Ele riu e balançou a cabeça.
— É que eu não consigo sentir nada com a boa e velha prótese aqui, e não me acostumo a dirigir com o pé esquerdo. Meus médicos disseram que a maioria dos amputados consegue dirigir sem problemas, mas… bem.
Não é o meu caso. Aí eu cheguei para o meu quarto teste de direção e ele rolou mais ou menos como agora. — Quase um quilômetro à frente o sinal ficou vermelho. O Augustus pisou fundo no freio, me atirando num abraço triangular com o cinto de segurança. — Foi mal. Juro por Deus que estou tentando fazer tudo devagar.
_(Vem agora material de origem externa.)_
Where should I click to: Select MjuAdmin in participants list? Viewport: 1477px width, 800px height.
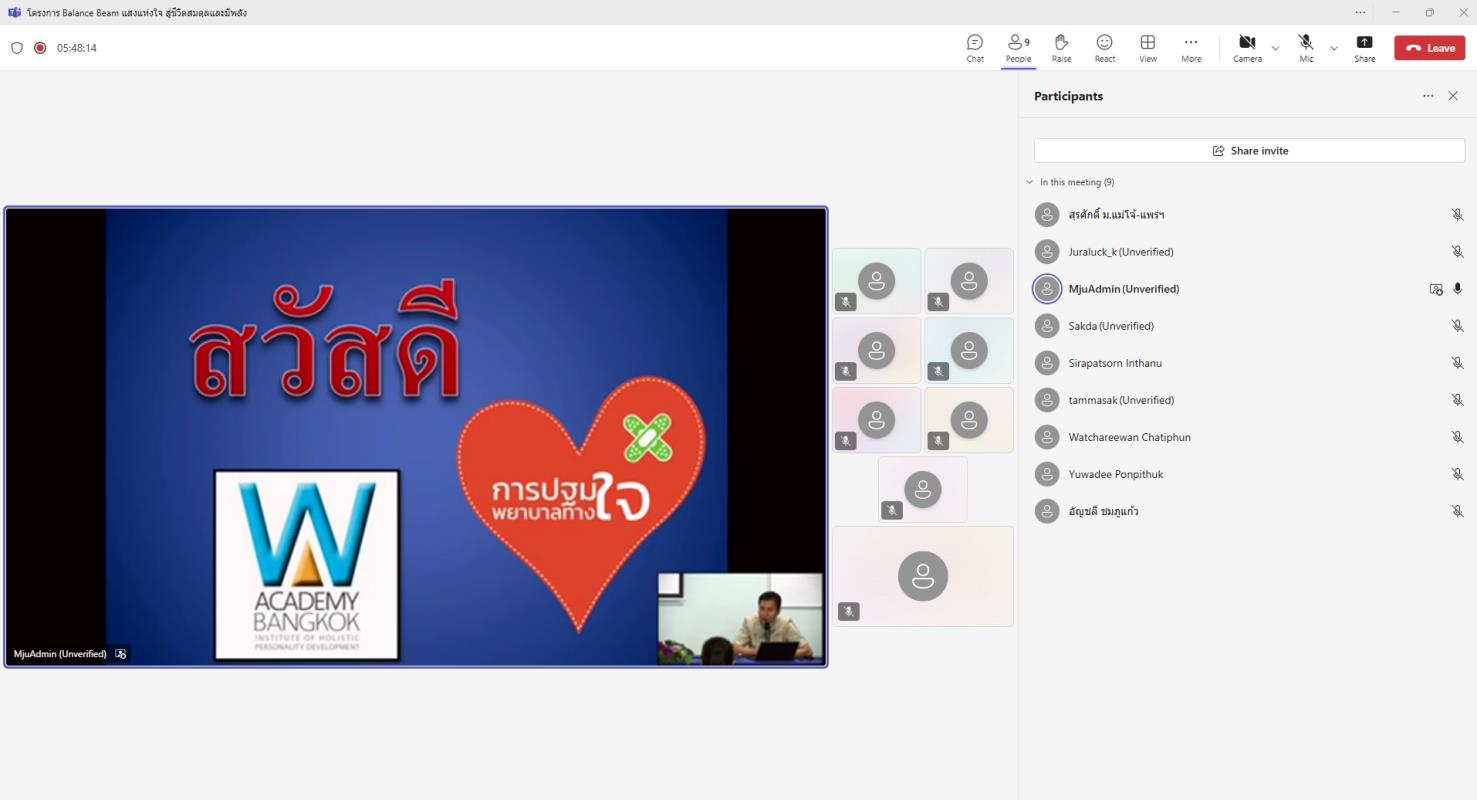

Mas, aí, no fim do teste, eu estava certo de que tinha sido reprovado de novo, e o instrutor disse: "Seu jeito de dirigir é incômodo, mas não é arriscado, tecnicamente falando." — Não sei se concordo com ele — falei. — Acho que foi mais um caso de "privilégio do câncer".
Os "privilégios do câncer" são pequenas coisas que as crianças com a doença recebem e as saudáveis, não: bolas de basquete autografadas por ídolos do esporte, perdão pelo atraso na entrega do dever de casa, carteiras de motorista não merecidas etc.
— É — ele disse.
O sinal ficou verde. Segurei firme no banco. O Augustus meteu o pé no acelerador.
— Você sabe que existem controles manuais para pessoas que não podem dirigir usando os pedais? — perguntei.